May 20, 2022

Art & Lifestyle:

Players’ Production Is ‘Gloriously Silly’

By Michelle Ebert Freire

Ax-wielding jilted lovers. Cactus injuries. Underwear. And slamming doors. So. Many. Doors.

Forty years after it opened on Broadway, Michael Frayn’s farce “Noises Off” continues to delight as the Newtowne Players brings the madcap antics to the Three Notch Theatre in a gloriously silly production.

To set the scene for those unfamiliar this modern classic, “Noises Off” introduces us to a group of second-rate theater folks mounting a touring production of a sex farce aptly titled “Nothing On.” We first meet them around midnight, desperately trying to get through a final rehearsal before their first performance the next evening. But the actors keep bringing rehearsal to a halt.

Dotty, the has-been veteran, keeps forgetting when to bring her sardine props on and off the stage. Freddy, the sensitive dimwit, insists on understanding his character’s motivation for every line. Brooke, the sexpot, repeatedly loses her contact lenses. And they all have to keep an eye out for sweet, ancient Selsden, who is prone to roam out of the theater to get soused. Rounding out the company is Gary, the leading man (who is as full of himself as he is of hot air); Belinda, the cast gossip; Poppy, the dumping ground of a stage manager; Tim, the overworked and exhausted stagehand; and Lloyd, the beleaguered (and philandering) director.
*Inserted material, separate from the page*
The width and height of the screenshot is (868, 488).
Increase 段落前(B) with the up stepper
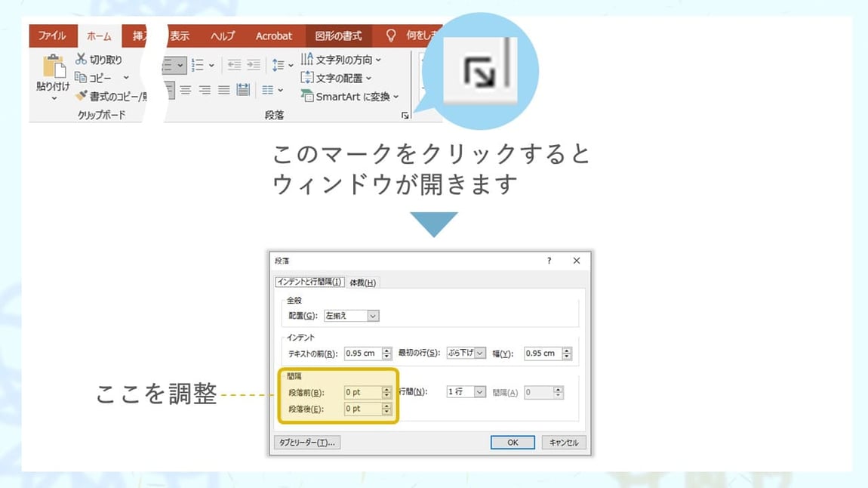click(x=385, y=389)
After witnessing this final rehearsal, we get the unique opportunity to check in on the company a couple of months later, when they are well into their tour — but this time, we watch the action from backstage.

The tour has not treated this group well: romantic triangles have resulted in jealousy, backstabbing, “Three’s Company”-type misunderstandings, and Three Stooges-worthy slapstick. And this is where the fun really begins, as the play going on behind the curtain is much more entertaining than the one in front of it. By the third act, the tour is almost over, and the company has totally lost it, presenting a disaster of a play that is now entirely different from the one we saw rehearsed.

In the New York Times’ 1982 review of “Noises Off,” Frank Rich declares, “The most calamitous nights in the theater can be almost as memorable as the most successful. It’s strangely involving to watch actors struggle heroically in a ludicrous play.”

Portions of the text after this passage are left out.